将下列全部材料表示为两列 CSV，列名为“输入”和“目标”。每条材料占一行，其文本与答案各置于一个带引号的字段中，字段内的换行一律替换为空格。

* * *

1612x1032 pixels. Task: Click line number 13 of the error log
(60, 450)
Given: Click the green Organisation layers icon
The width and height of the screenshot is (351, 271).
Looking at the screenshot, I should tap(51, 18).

* * *

练习答案 –
输入,目标
"1612x1032 pixels. Task: Click line number 13 of the error log","(60, 450)"
"Given: Click the green Organisation layers icon The width and height of the screenshot is (351, 271).","Looking at the screenshot, I should tap(51, 18)."